▶ **Brief A**: From the court report below, copy everything from "Prosecuting, Simon Wilshire" down to "sexually assaulted her.".
▶ **Brief B**: In the court report below, why did the victim at first think nothing was wrong when she felt someone touching her?

▶ **Passage for review**:
+ + +

An army veteran from Reading who crept into a sleeping woman's hotel room, got into bed with her - and her boyfriend - before sexually assaulting her, has been jailed for more than five years.

Ade Jerry met his victim, then 26, for the first time on a night out, where they were celebrating a mutual friend's birthday.

A judge heard that when the victim and her boyfriend had returned to their Reading hotel room they had fallen asleep and had not seen Jerry entering their room after lying to hotel staff that he needed to collect some belongings to gain access.

Prosecuting, Simon Wilshire said: “The victim came to Reading with her boyfriend and was staying at the Novotel hotel to go out for the evening.

“She was introduced to Mr Jerry in her friend’s hotel room through a mutual acquaintance.

"Following a good night out, she returned to her hotel room with her boyfriend.

“On March 24 last year she woke up in darkness and saw a figure by her bed and assumed it was her boyfriend."

He described how, when the victim had felt someone touching her, she had believed it was her boyfriend.

Mr Wilshire added: "She then realised her boyfriend was behind her and it was someone in bed with them who had sexually assaulted her.

"She and her boyfriend sprang out of bed and left the hotel room and contacted police."

The couple had fled to their car, where the victim had told her boyfriend what had happened, the court heard, and then shortly afterwards the boyfriend received a call from Jerry, who asked what was the problem.

Jerry had been ejected from the hotel by staff and, as he was leaving, he had shouted: "Anything they are saying is not true."

Judge Edward Burgess QC told Jerry: "In reality, as the jury's verdict confirmed, you were the liar.

"Wholly uninvited and unwelcome, in an act of deliberate deceit, you gained entry to the hotel room where the victim and her boyfriend were staying that morning.

"Once in the room, you sexually assaulted the victim.

"While you lay there, she must surely have appeared to you as asleep.

+ + +

▶ **Data provided**:
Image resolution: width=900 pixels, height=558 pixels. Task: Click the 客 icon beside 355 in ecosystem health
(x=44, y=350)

+ + +

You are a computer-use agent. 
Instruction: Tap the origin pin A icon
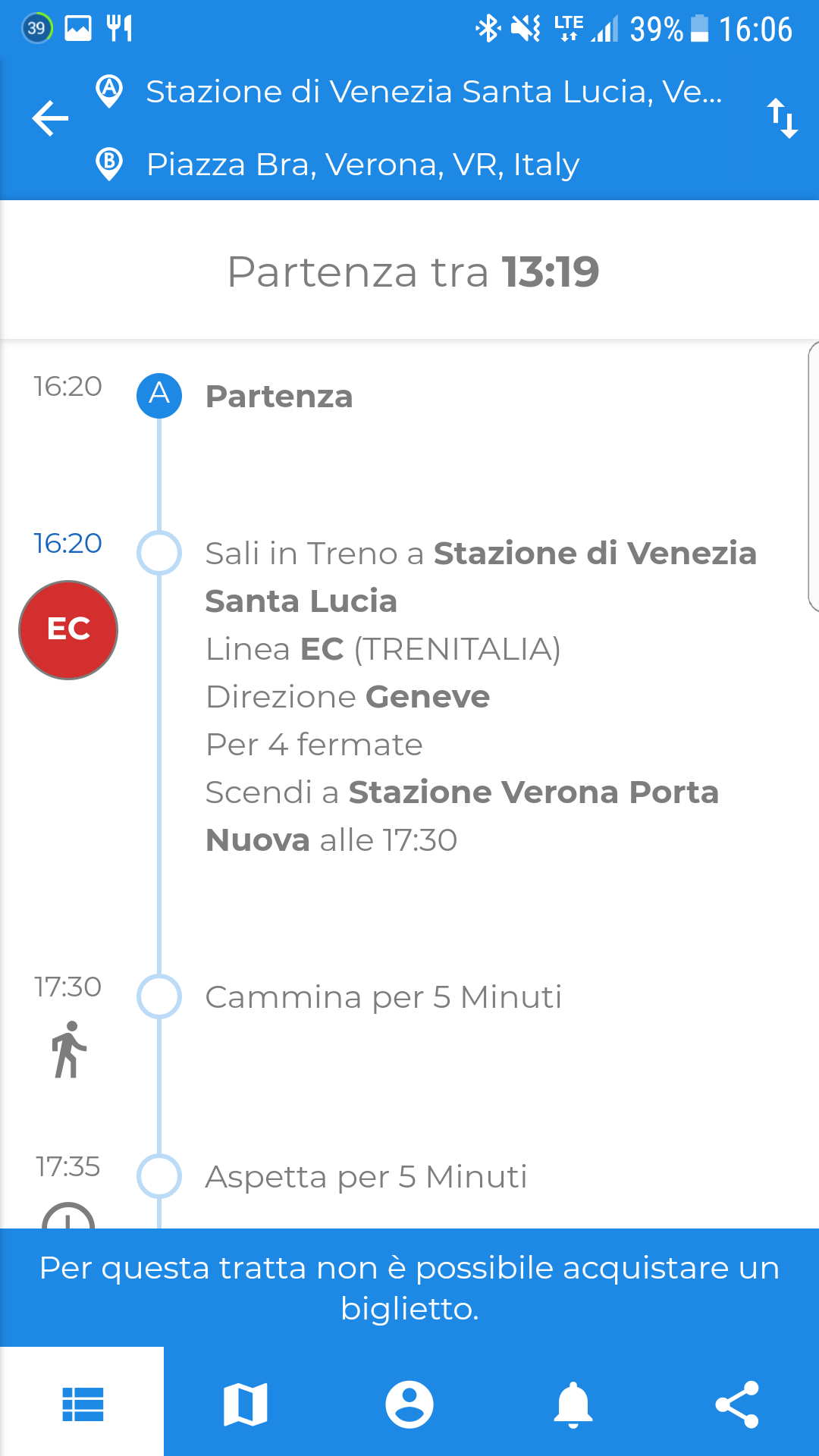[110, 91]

+ + +

▶ **Response box A**:
Prosecuting, Simon Wilshire said: “The victim came to Reading with her boyfriend and was staying at the Novotel hotel to go out for the evening.

“She was introduced to Mr Jerry in her friend’s hotel room through a mutual acquaintance.

"Following a good night out, she returned to her hotel room with her boyfriend.

“On March 24 last year she woke up in darkness and saw a figure by her bed and assumed it was her boyfriend."

He described how, when the victim had felt someone touching her, she had believed it was her boyfriend.

Mr Wilshire added: "She then realised her boyfriend was behind her and it was someone in bed with them who had sexually assaulted her.

▶ **Response box B**: She believed it was her boyfriend. She had woken in darkness, seen a figure by her bed and assumed it was him.